Goal of the exercise:
Please print each entry below exactly as it stands, but without any pictures.

Provided material:

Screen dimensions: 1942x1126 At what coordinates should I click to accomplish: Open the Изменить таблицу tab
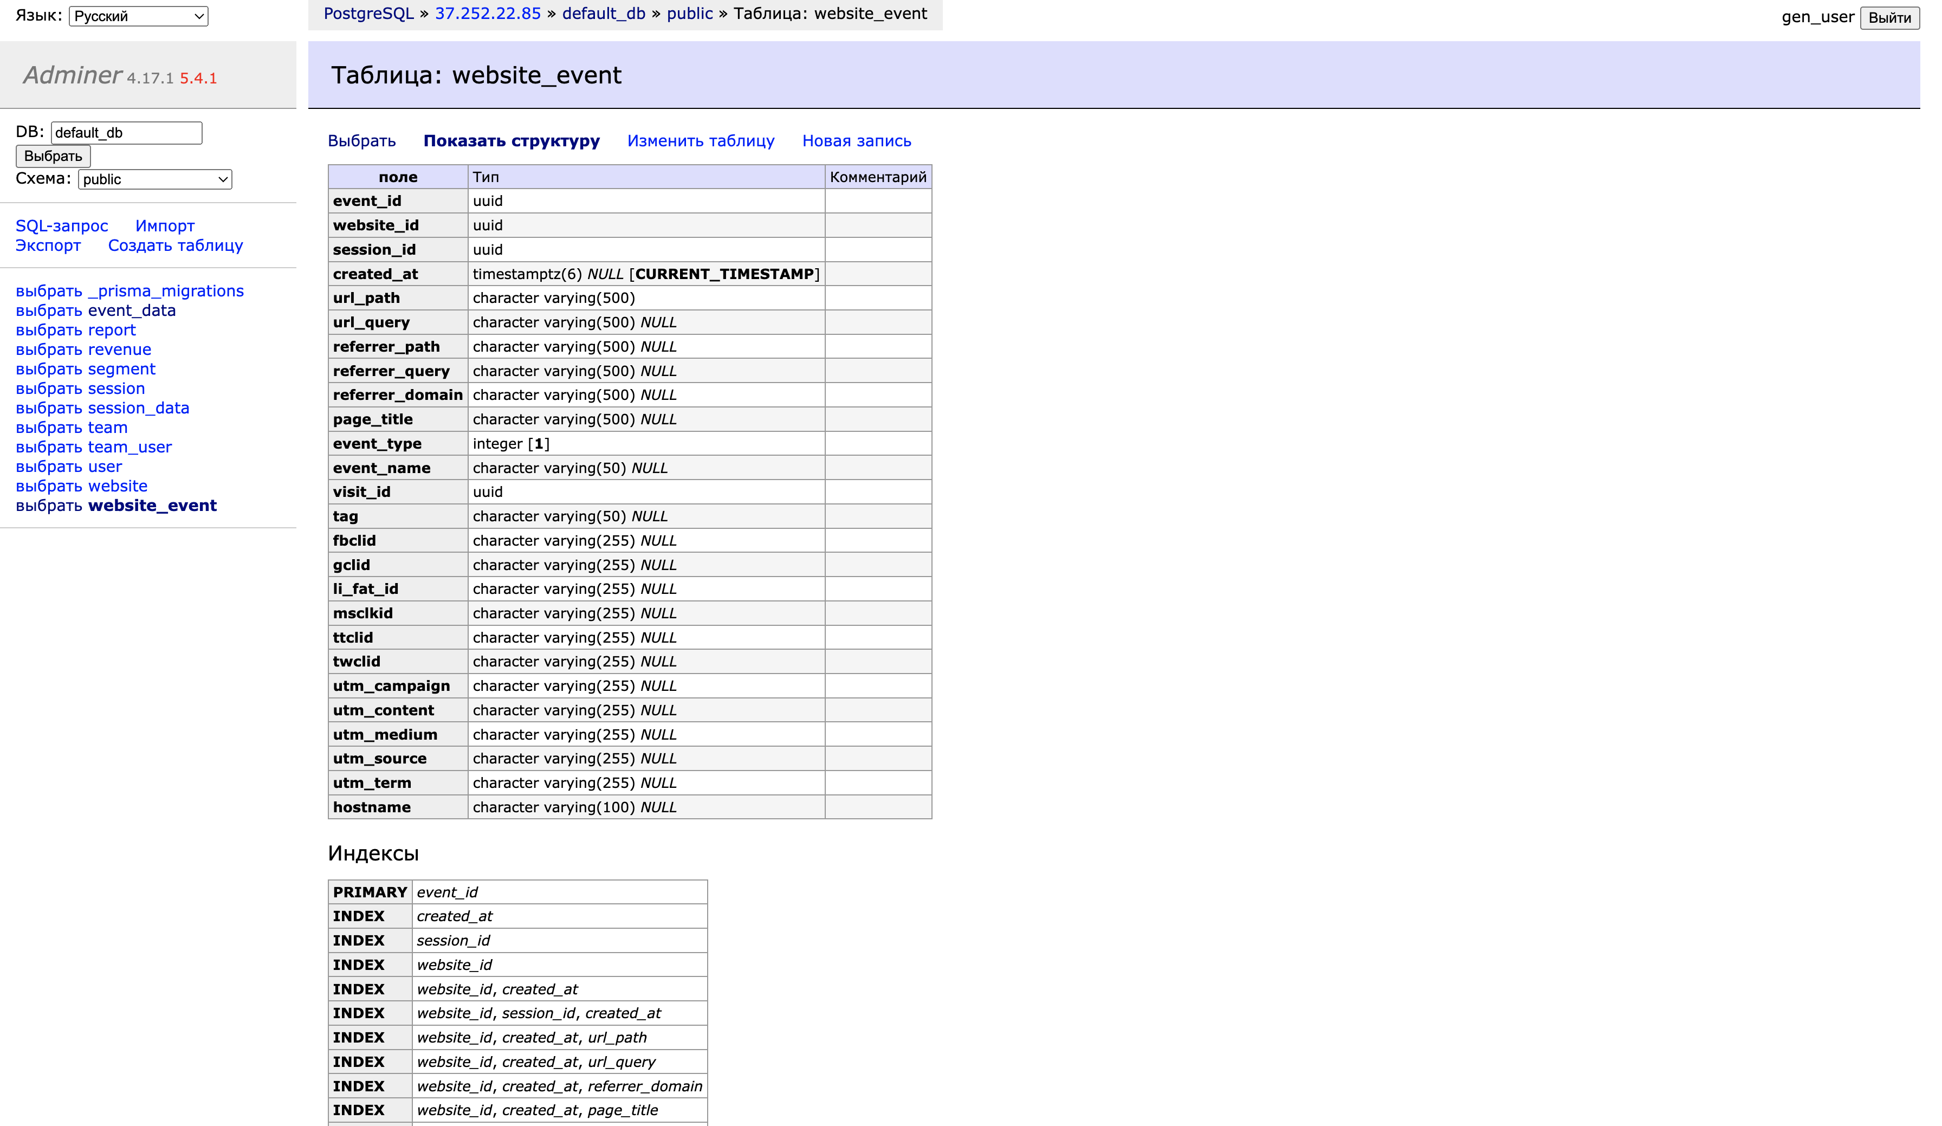pyautogui.click(x=701, y=141)
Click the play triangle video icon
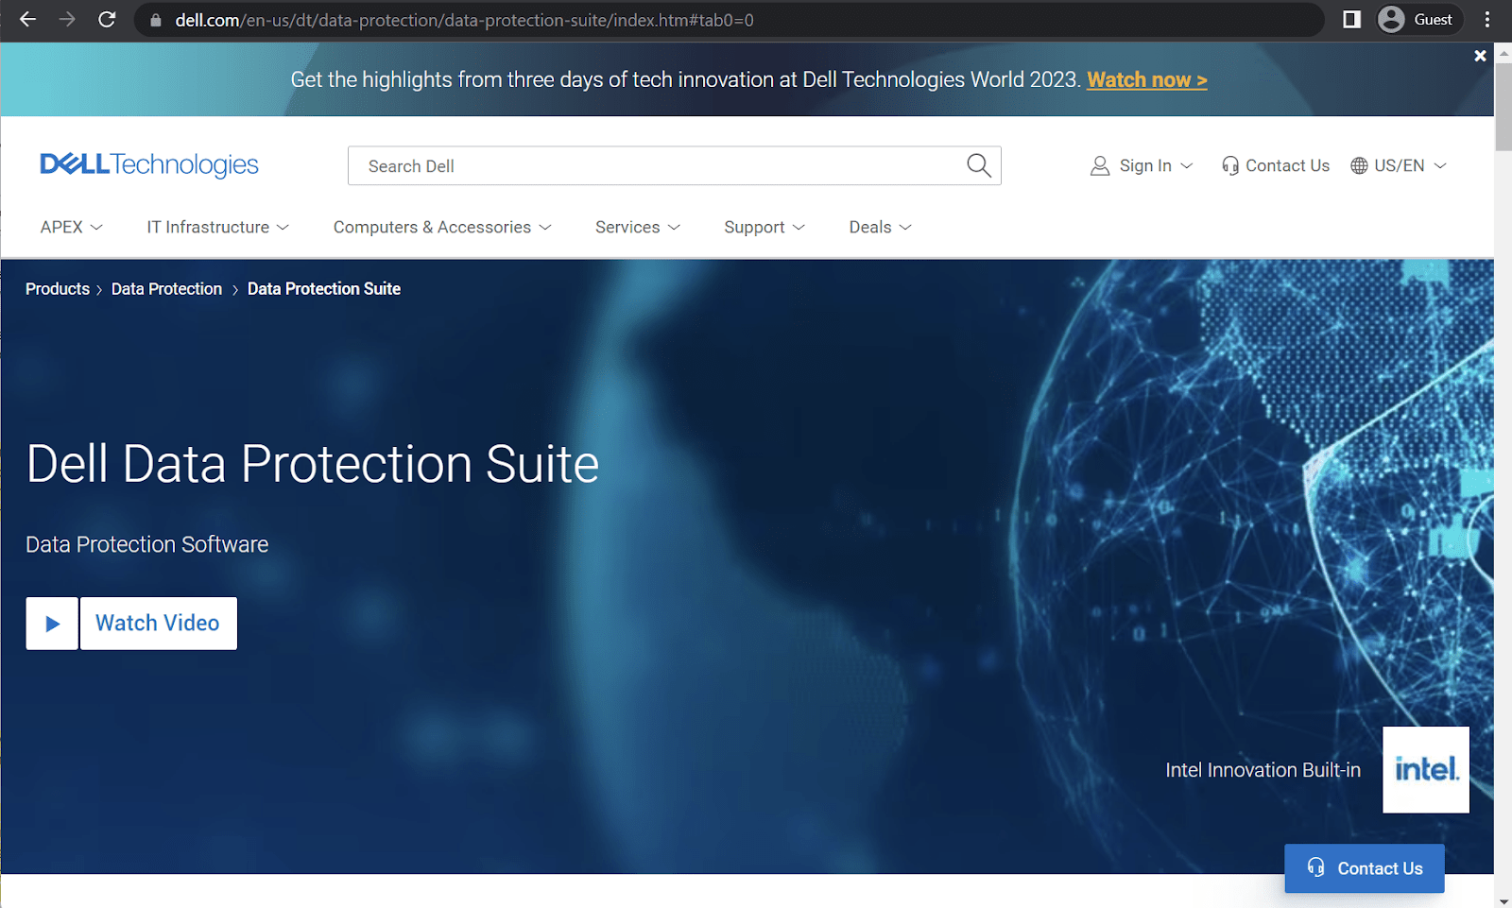The width and height of the screenshot is (1512, 908). [51, 623]
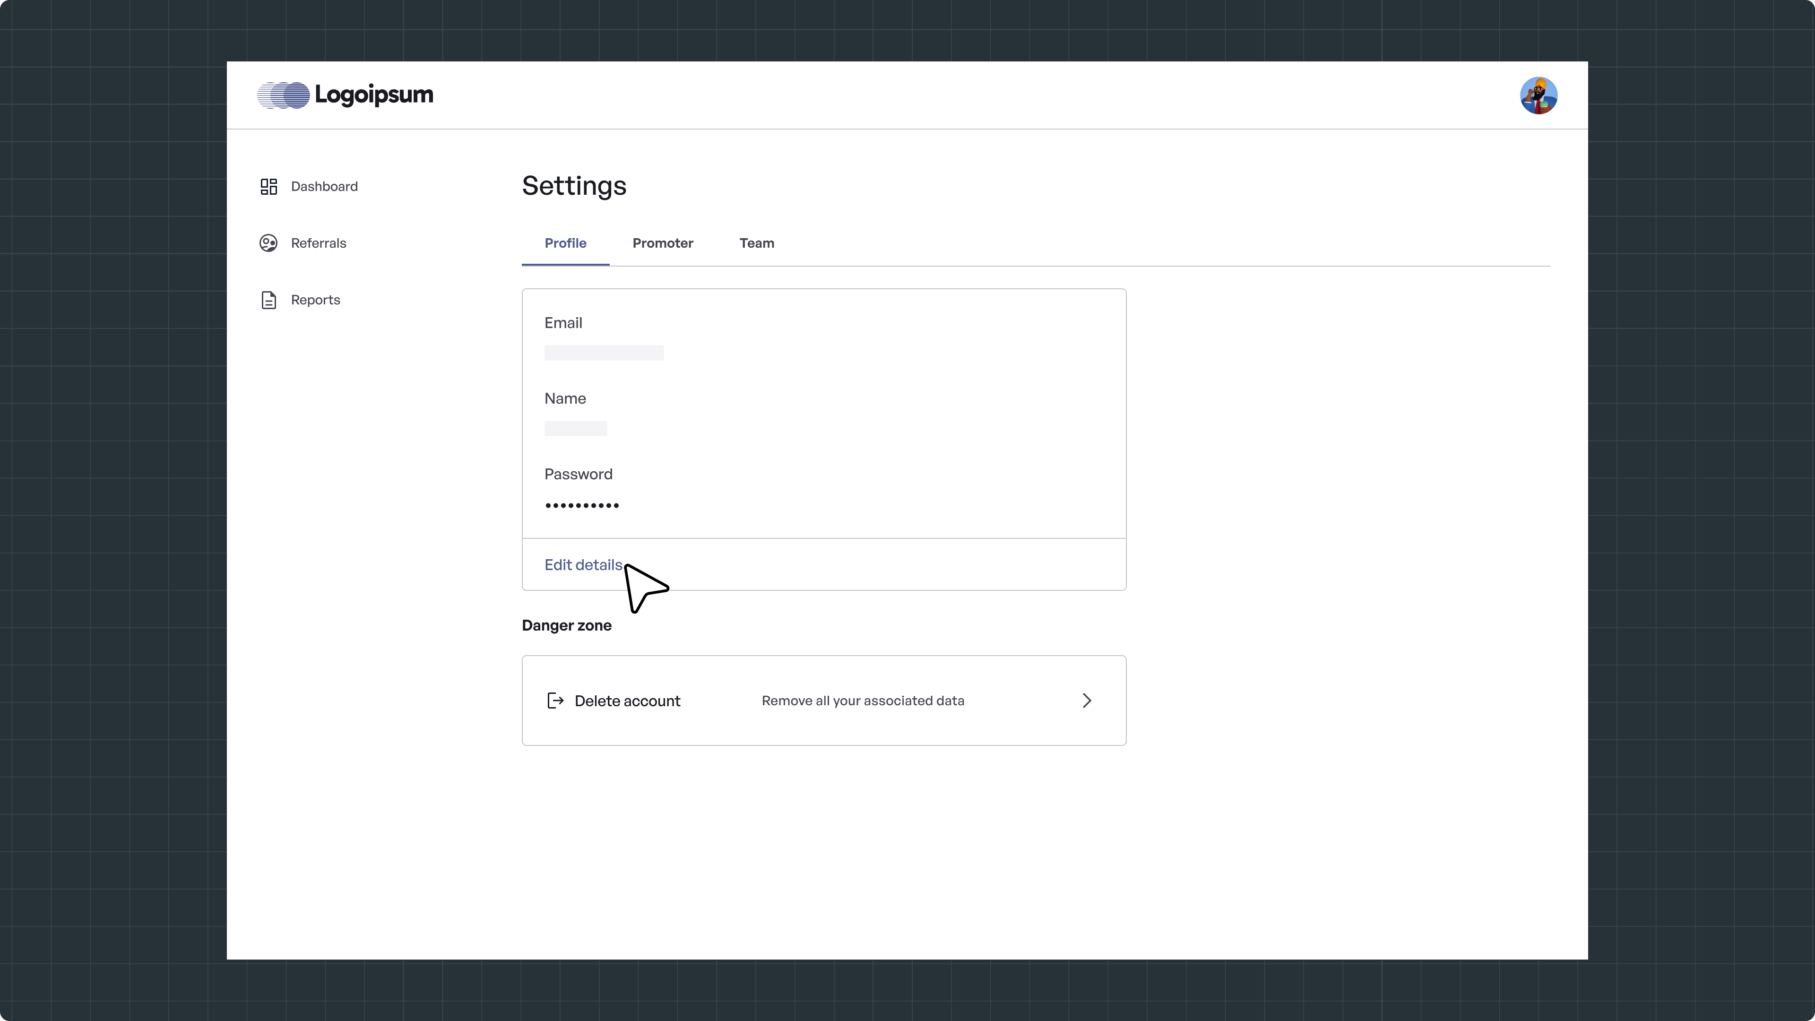Click the Reports document icon

click(268, 300)
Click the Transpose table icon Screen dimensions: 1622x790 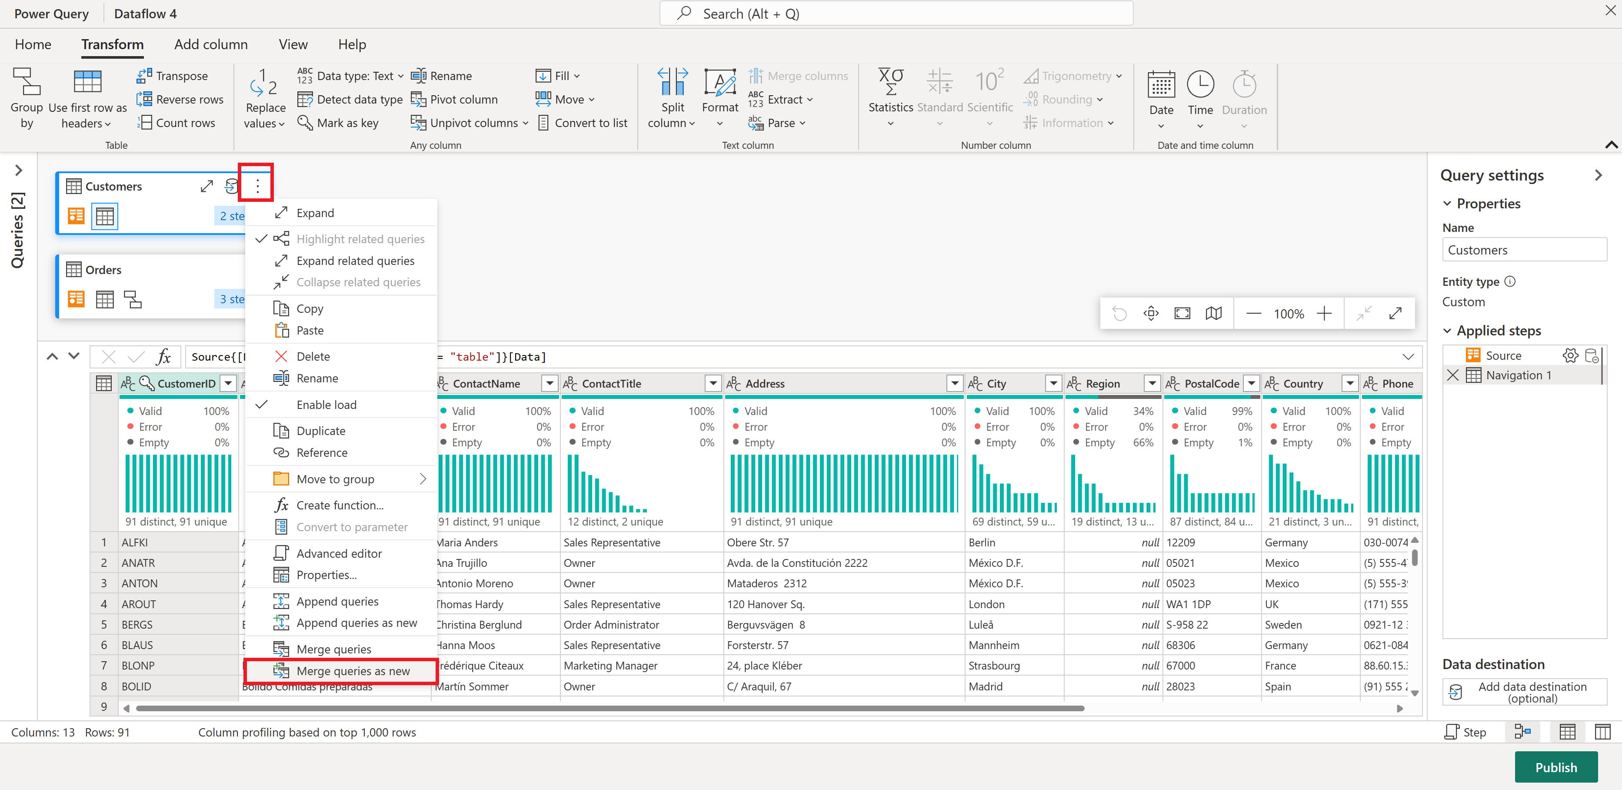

Answer for this exercise:
Screen dimensions: 1942x1126 At what coordinates should I click to accomplish: Open the Изменить таблицу tab
pyautogui.click(x=701, y=141)
Click the play triangle video icon
The width and height of the screenshot is (1512, 908). [51, 623]
Click the Reports document icon

click(268, 300)
Click the Transpose table icon Screen dimensions: 1622x790 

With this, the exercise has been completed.